■ **TEXTO DE ORIGEM**
'''

[Bartheman] Minhas orelhas – Cinema Panopticum de Thomas Ott

Como explicado no post anterior, vou aqui resgatando uns prefácios, posfácios e orelhas que escrevi, enquanto não volto a escrever de fato. Esse foi um texto que ouvi muita gente citando depois. Fiquei feliz em poder dar um contexto sobre a obra do Ott.

Carrossel de ilusõesCinema Panopticum, de Thomas Ott – Darkside, 2021

Há uma circularidade em Cinema Panopticum que aparece em muitos outros trabalhos de Thomas Ott: uma dança da vida, em que a morte pontua o passo, tirando da dança um personagem e convidando um novo para a roda. E tudo é ritmado pelo seu desenho sombrio, em uma quase total ausência de escrita: em histórias tomadas pelo horror, somos convidados a observar em silêncio, em segredo, como voyeurs mórbidos, deliciados pela dor alheia.

'''

■ **DADOS FORNECIDOS**
'''

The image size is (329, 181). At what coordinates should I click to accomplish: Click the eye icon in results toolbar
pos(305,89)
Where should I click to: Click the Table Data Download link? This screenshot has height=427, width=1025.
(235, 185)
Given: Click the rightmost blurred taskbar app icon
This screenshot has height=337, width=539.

'''
'''

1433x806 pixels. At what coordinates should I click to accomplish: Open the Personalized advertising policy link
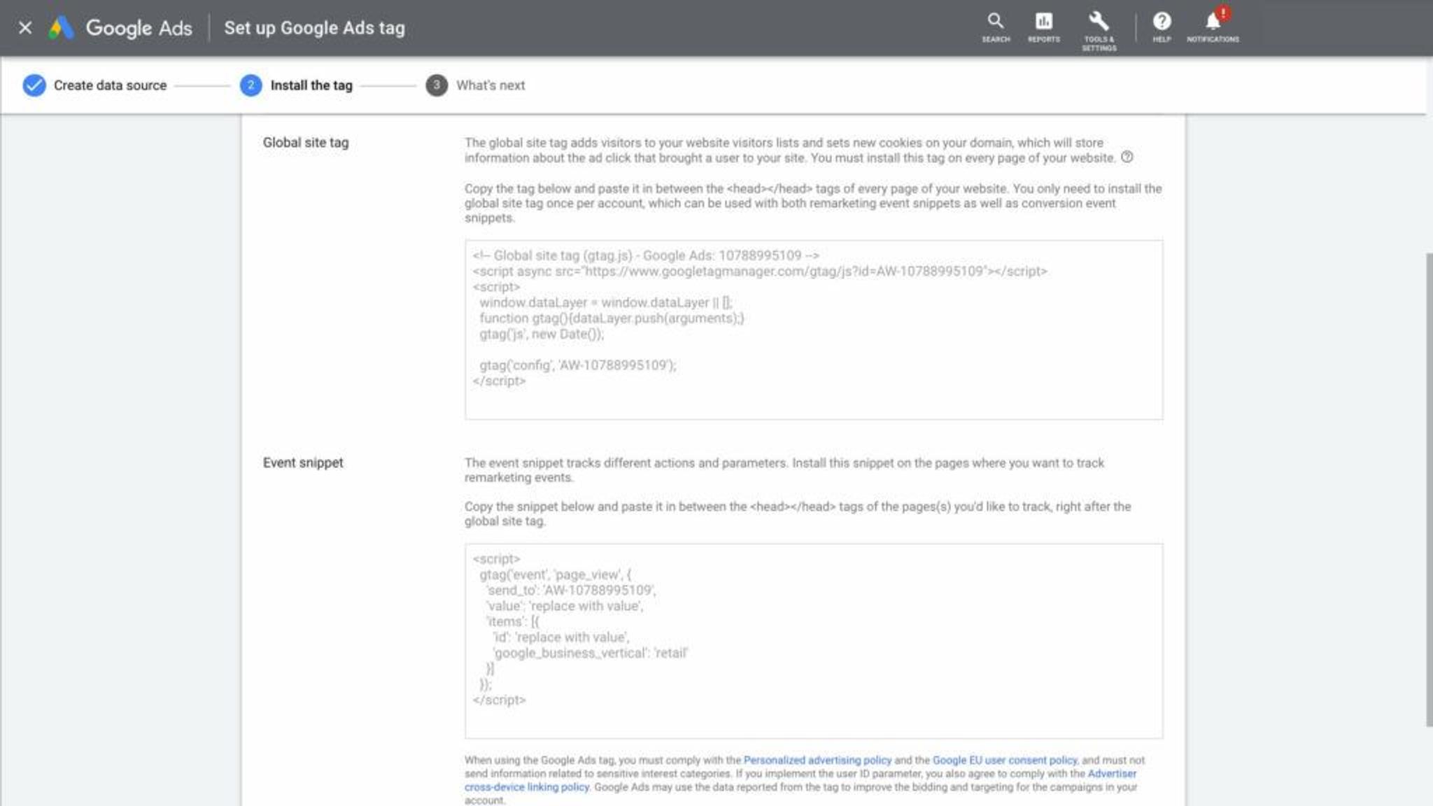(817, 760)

'''

■ **TAREFAS A REALIZAR**
[A] Liste os tipos de escrito que, segundo o texto de origem, estão sendo resgatados enquanto não há volta à escrita de fato.
[B] Transcreva o trecho do texto de origem que se abre com as palavras "Como explicado no" e se fecha com "obra do Ott.".
Baseie-se apenas no texto de origem, sem recorrer ao material.

■ **SOLUÇÕES POR TAREFA**
[A] Prefácios, posfácios e orelhas.

[B]
Como explicado no post anterior, vou aqui resgatando uns prefácios, posfácios e orelhas que escrevi, enquanto não volto a escrever de fato. Esse foi um texto que ouvi muita gente citando depois. Fiquei feliz em poder dar um contexto sobre a obra do Ott.